**What you have to do**. The lines to copy from the data below are those that hold the string "computer".

= = =

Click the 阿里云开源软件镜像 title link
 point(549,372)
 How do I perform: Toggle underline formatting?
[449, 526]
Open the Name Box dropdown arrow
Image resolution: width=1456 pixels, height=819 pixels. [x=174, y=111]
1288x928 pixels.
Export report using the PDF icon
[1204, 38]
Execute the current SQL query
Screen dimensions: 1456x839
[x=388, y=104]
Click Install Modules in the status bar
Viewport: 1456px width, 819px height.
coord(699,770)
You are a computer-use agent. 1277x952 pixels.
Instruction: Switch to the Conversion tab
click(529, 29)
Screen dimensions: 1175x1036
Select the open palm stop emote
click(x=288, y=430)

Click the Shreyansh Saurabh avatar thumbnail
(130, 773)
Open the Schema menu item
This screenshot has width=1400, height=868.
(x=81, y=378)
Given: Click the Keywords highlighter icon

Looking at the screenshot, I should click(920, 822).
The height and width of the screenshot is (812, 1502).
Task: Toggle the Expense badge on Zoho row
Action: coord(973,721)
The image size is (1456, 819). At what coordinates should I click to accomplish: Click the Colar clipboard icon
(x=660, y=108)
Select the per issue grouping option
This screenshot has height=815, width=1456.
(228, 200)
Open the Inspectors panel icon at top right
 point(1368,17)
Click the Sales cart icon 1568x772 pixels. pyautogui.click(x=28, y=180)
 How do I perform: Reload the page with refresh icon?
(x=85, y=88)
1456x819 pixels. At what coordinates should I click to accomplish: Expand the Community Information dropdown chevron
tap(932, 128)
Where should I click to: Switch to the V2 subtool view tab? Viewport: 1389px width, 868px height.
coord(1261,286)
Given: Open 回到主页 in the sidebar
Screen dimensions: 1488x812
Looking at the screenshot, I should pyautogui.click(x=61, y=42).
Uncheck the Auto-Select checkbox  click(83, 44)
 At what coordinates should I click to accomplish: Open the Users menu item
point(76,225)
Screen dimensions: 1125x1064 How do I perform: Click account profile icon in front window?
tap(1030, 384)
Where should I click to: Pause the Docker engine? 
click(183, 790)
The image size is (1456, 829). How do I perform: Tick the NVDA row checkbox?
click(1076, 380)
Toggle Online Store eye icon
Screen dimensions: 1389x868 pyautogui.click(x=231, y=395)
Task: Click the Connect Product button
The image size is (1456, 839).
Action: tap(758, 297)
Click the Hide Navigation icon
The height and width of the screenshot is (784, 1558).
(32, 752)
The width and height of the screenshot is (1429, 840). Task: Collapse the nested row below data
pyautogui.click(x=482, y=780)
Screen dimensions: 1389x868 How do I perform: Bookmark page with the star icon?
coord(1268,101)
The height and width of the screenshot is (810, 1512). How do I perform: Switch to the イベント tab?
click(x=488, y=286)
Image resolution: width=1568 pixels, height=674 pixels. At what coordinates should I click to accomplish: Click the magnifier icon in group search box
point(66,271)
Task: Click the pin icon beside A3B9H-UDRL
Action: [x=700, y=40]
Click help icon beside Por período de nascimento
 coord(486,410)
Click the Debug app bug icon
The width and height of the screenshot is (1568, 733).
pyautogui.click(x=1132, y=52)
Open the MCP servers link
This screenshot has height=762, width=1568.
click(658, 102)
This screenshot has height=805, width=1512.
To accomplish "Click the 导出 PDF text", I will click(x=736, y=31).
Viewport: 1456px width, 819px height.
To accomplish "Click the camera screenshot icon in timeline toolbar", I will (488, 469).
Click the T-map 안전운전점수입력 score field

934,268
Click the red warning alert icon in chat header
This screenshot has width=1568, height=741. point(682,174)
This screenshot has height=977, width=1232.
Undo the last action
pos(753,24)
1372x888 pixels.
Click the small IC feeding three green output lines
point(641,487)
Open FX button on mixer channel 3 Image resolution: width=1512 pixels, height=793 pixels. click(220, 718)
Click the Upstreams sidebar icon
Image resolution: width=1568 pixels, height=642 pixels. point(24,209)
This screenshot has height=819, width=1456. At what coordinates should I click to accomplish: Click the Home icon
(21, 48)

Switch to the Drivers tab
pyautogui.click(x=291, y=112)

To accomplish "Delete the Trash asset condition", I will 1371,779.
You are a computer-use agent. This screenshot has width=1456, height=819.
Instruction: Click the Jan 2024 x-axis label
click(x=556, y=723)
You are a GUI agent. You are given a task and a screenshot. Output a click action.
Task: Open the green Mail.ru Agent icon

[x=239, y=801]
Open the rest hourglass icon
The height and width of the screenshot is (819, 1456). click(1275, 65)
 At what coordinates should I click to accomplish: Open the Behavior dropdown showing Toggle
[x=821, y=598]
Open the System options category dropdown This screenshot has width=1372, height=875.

= = =

**Result**.
You are a computer-use agent. 1277x952 pixels.
You are a computer-use agent. This screenshot has width=1456, height=819.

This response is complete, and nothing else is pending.